━━━━━ EXTRACTED MATERIAL
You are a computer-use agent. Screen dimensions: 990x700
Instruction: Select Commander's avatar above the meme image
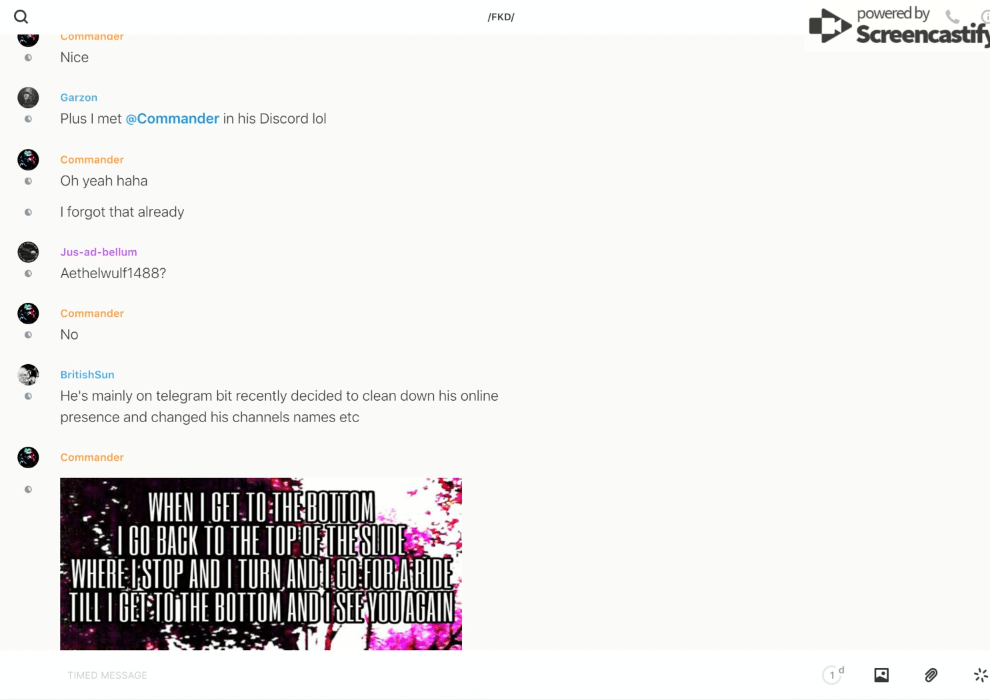(28, 457)
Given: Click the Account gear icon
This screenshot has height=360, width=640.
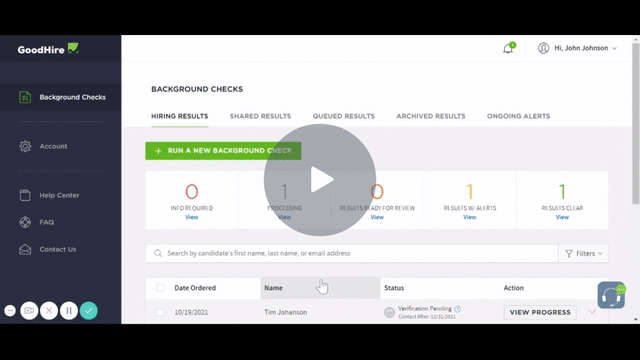Looking at the screenshot, I should pyautogui.click(x=25, y=146).
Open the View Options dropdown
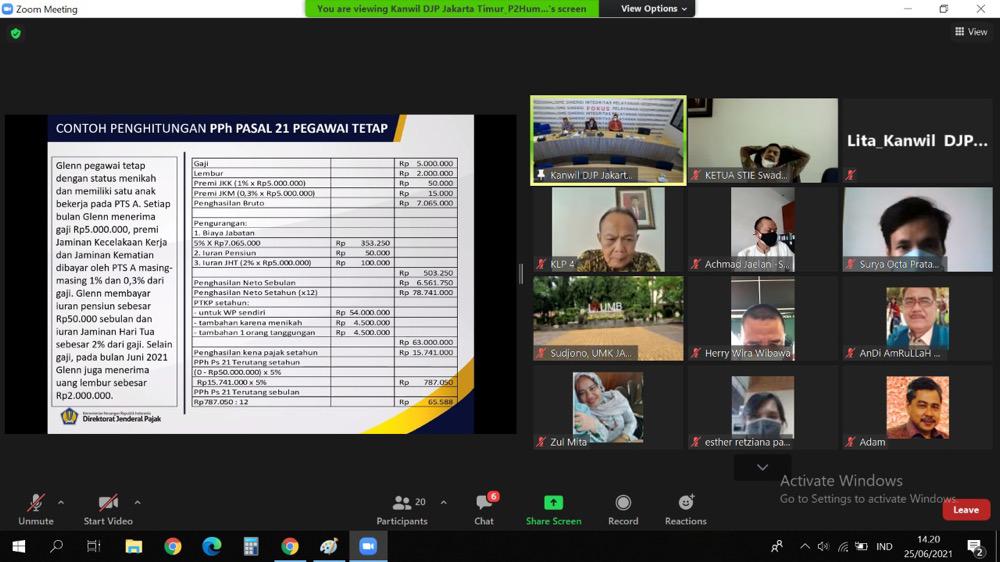Screen dimensions: 1000x562 tap(654, 9)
━━━━━━━━━━
**REQUIRED ACTION**
Wherever a picture appears in the data, please drop it and retype the rest exactly.

**COMPLETED EXERCISE**
You are a computer-use agent. Screen dimensions: 990x700
Instruction: Select Commander's avatar above the meme image
(28, 457)
Given: Click the Account gear icon
This screenshot has height=360, width=640.
Looking at the screenshot, I should pyautogui.click(x=25, y=146).
Open the View Options dropdown
Screen dimensions: 1000x562 tap(654, 9)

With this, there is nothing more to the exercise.